Most frightening to me – as it should be to all Americans – is that our country is now RUN by oil executives – men from the very same club to which the ExxonMobil’s Indonesian robber barons belong…men with, it is becoming obvious, the very same attitude. In a reined-in repeat of the Suharno Coup and post-coup corporate feeding frenzy in which Suharto richly rewarded all those who aided him, the Bush-Cheney consortium has lost no time handing out the prizes, seeking to reduce regulations, promoting wholesale drilling, creating a phoney energy crisis and driving up fuel prices, stalking unspoiled wildlands and even trying to push for legislation to allow the fed to seize private land for energy interests. The series of coincidental fires at oil refineries and the rolling blackouts aren’t so different from mysteriously lobbed hand-grenades.

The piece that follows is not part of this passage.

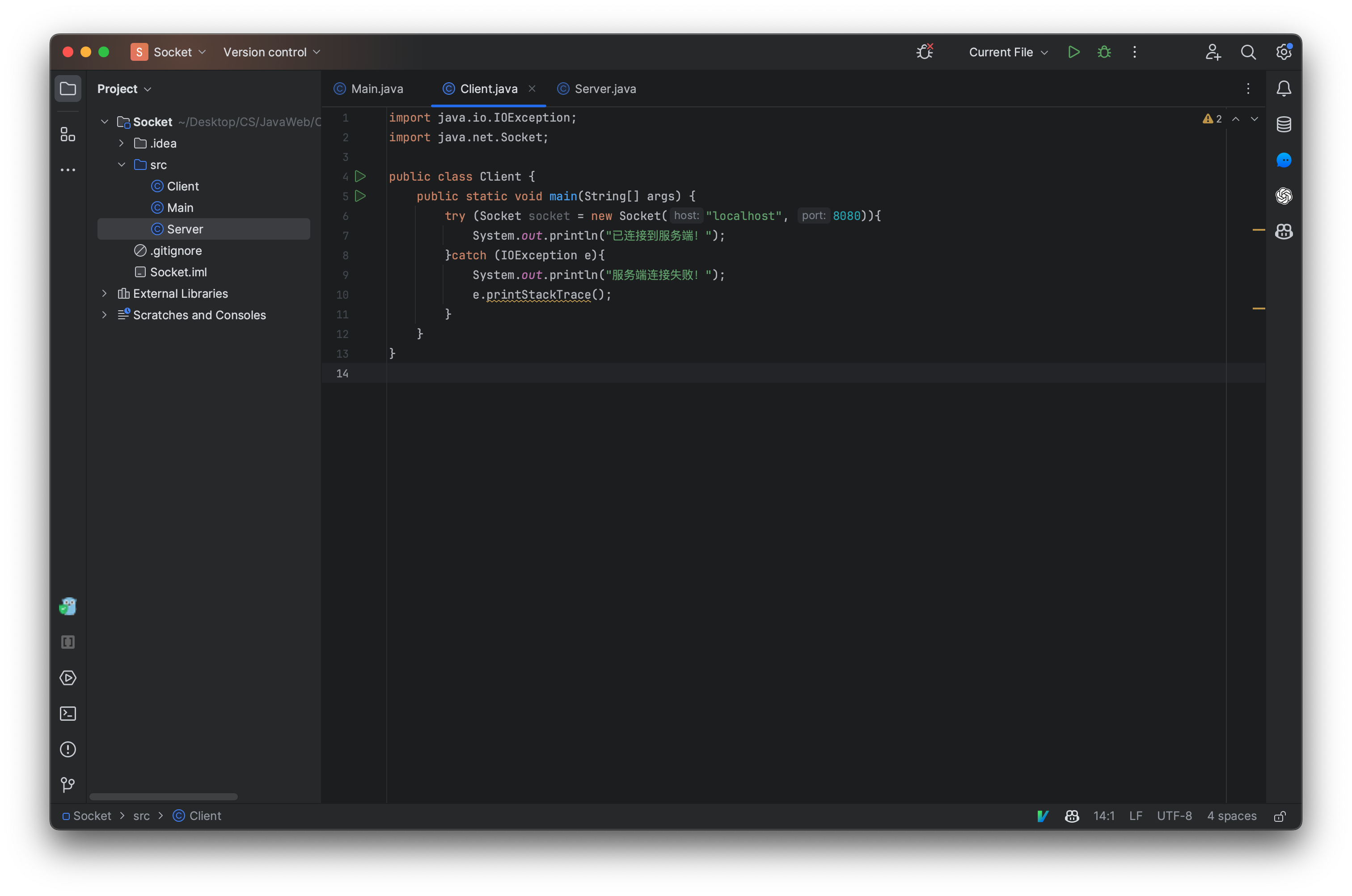Screen dimensions: 1352x896
Task: Click the Run button to execute code
Action: pyautogui.click(x=1073, y=51)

And lest we overlook it, the basic Bush energy plan appears to have been taken almost it for tat from the Baker Institute’s “Strategic Energy Policy Changes for the 21st Century” report – a report created by a task force that includes two dozen major oil/energy moguls and also Kissinger Associates. (now McCarty Kissinger)

How can the behemoths (as one Indonesian writer described the American corporate-fueled government) be stopped? Exxon is the largest stockholder-owned oil co. in the world. The question that screams to be asked is: Why are the stockholders silent on the crimes of the company in which they hold a material interest? For that matter, why are there still any stockholders in Exxon at all, in the face of such crimes? Is money so important that nothing – however evil – matters any more?

It is time for the Democrats, as the only opposition party to the new leadership, to realize that compromise is not only impossible with these robber barons, it would be suicidal.